Volvimos a recoger camisetas, calcetines, cepillos de dientes y mis apuntes. Estábamos a las puertas de los exámenes de junio y yo me había llevado los libros para estudiar, se supone, entre partido y partido. Pero os confieso que los apuntes no tocaron la calle.

El día siguiente fue histórico. Tanto Carlos Moyá como Arancha Sánchez Vicario alcanzaban las respectivas finales. Y Juan Carlos Ferrero lograba proclamarse campeón en la categoría junior. Como os podéis imaginar, revolución en casa de los Sres. Güell. Toda la plana mayor de España quería venir a la final del torneo. Aparecían en escena Esperanza Aguirre y una miembrísima de Casa Real con su respectivo.
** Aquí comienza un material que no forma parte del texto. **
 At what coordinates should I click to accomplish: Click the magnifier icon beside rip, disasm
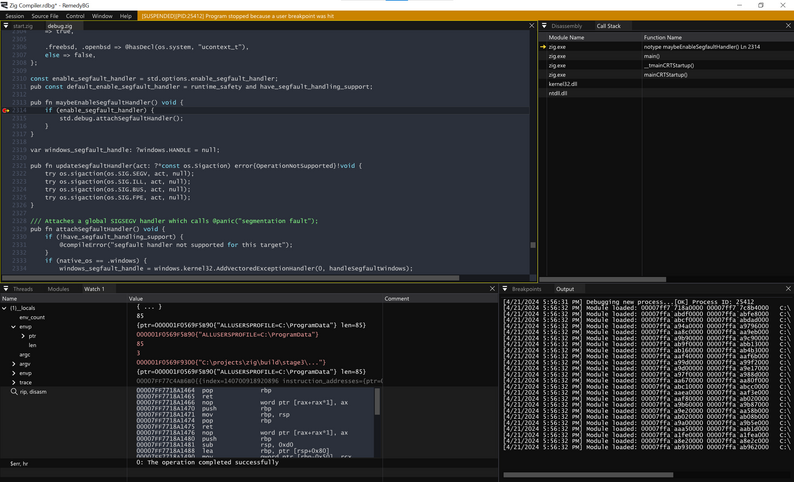16,392
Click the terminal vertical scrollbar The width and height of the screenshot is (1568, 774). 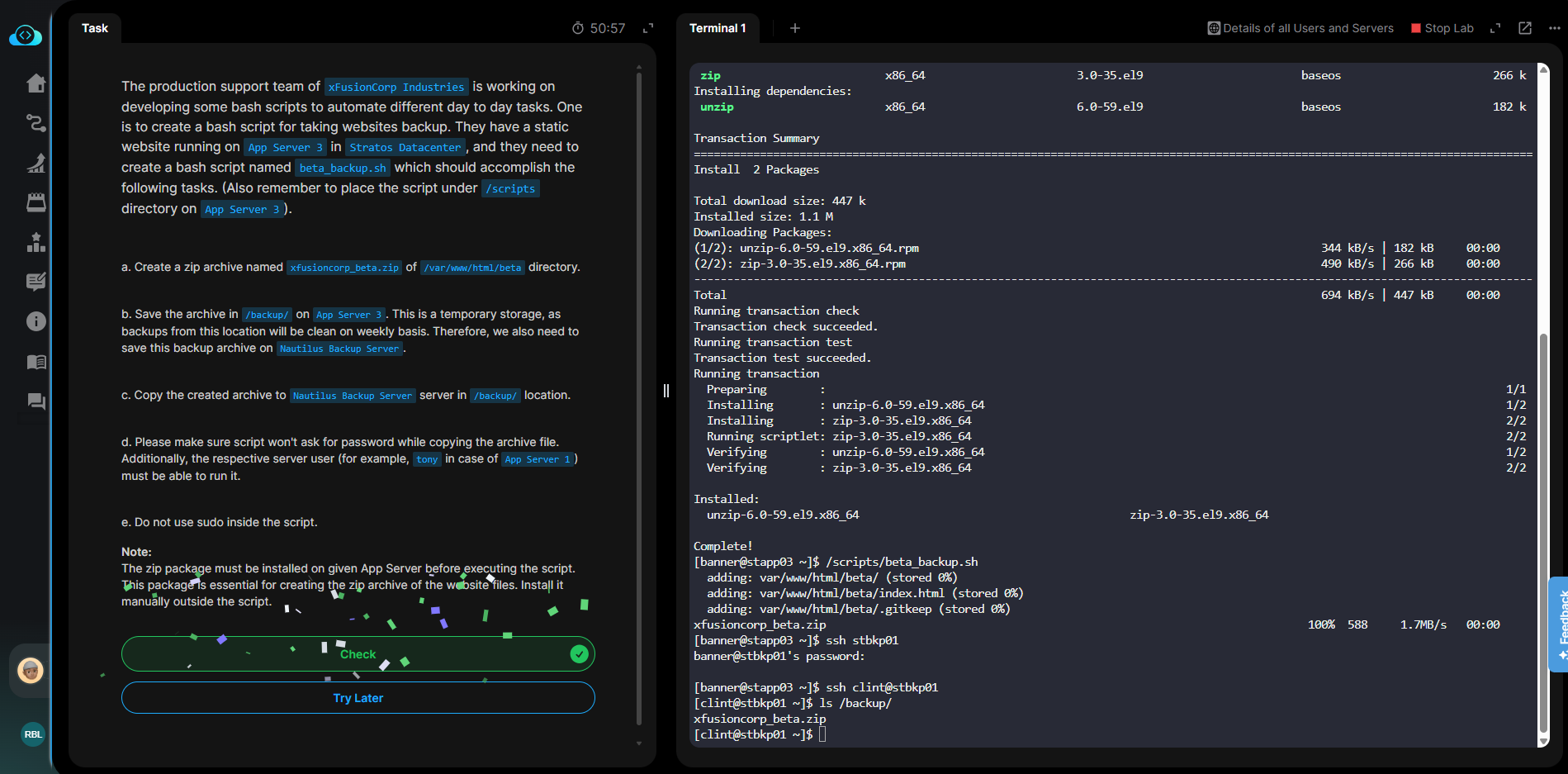(x=1543, y=529)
Así es que antes que nuestra querida anfitriona, descompuesta por la que se le había venido encima, viniera a pedirnos mil disculpas por tener que volver a desplazarnos, decidimos mudarnos al gallinero. De la primera habitación en la que nos instalamos a la de la última, había un abismo. Cambiamos las cortinas de seda por estores de Ikea, el papel pintado por el gotelé, una señora bañera por una mini ducha y ahora “mi office” lo usaban para calentar las infusiones de los Borbones.

Sin embargo, mereció la pena achucharse. El Roland Garros de 1997 se tiñó de rojo y amarillo y nos corrimos la juerga padre.